There are many things to admire about Australia and many reasons that I am grateful that I grew up in Australia.

But the ongoing ritual humiliation of Australian technologists over the past several decades is really tiresome.

I found the Assistance Bill to be relatively palatable although still disagreeable and I have emailed in to the forum saying I think it should not pass.

I was just surprised that it had so much awareness of the concerns around what it was doing.

The most worrying part for me was the enabling of remotely serving a warrant. In other words, if they had a warrant for your device they could hack your device instead of physically recovering it. This would mean their cybersecurity team will be broadening it's capabilities and weaponry in that area.

That is worrying. Much in the same way I don't want police cruising town in armoured vehicles with a small arsenal, I am not too hot on investigators being able to sick the hounds on an unsuspecting network. Collateral is a real issue in the digital world too.
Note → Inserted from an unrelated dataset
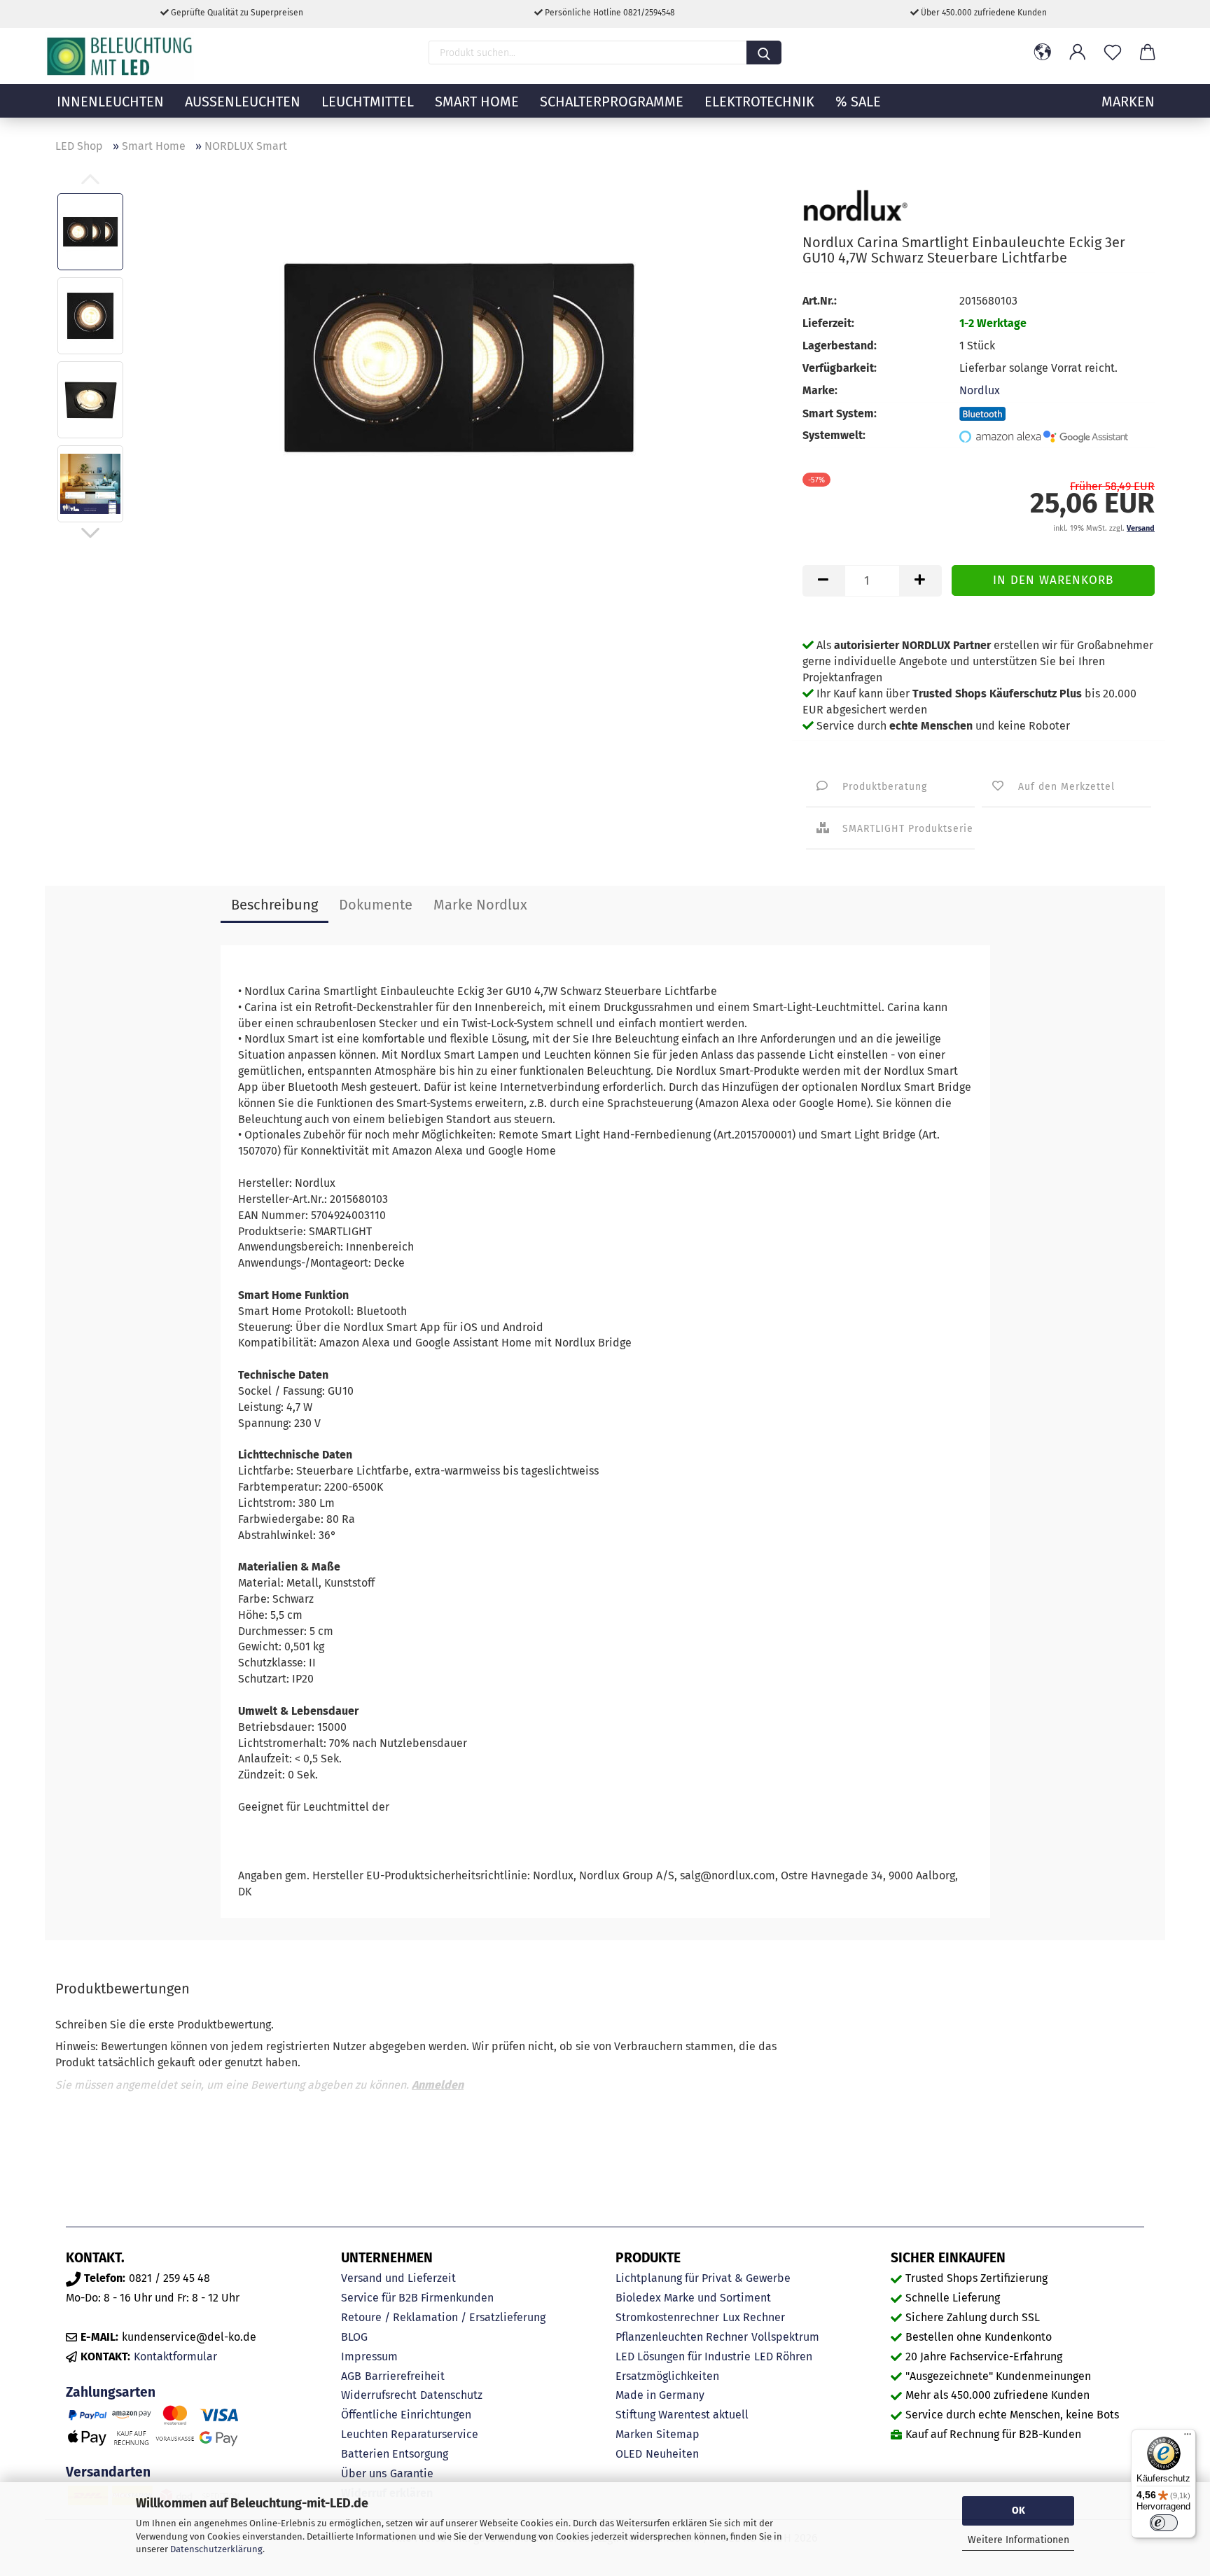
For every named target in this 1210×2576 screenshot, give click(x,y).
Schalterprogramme (611, 101)
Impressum (369, 2356)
What if my org network goes down because a warrant was being served remotely on an employee and their exploits were not precision enough?

The message is to entrepreneurs: don't build companies - build protocols.

Do they think that is this law is introduced that criminals will be using Facebook and Australian hosted communications providers to communicate with one another?

I cannot read that article in Firefox. Ironic

It’s interesting these are all common law Anglosphere countries which declared independence from Great Britain. The UK still has a lot of soft power.

For those that would like more reading here is the explanatory bill: https://bit.ly/2NR4tTh

Three important things to note technical assistance requests, technical assistance notice and technical capability notice.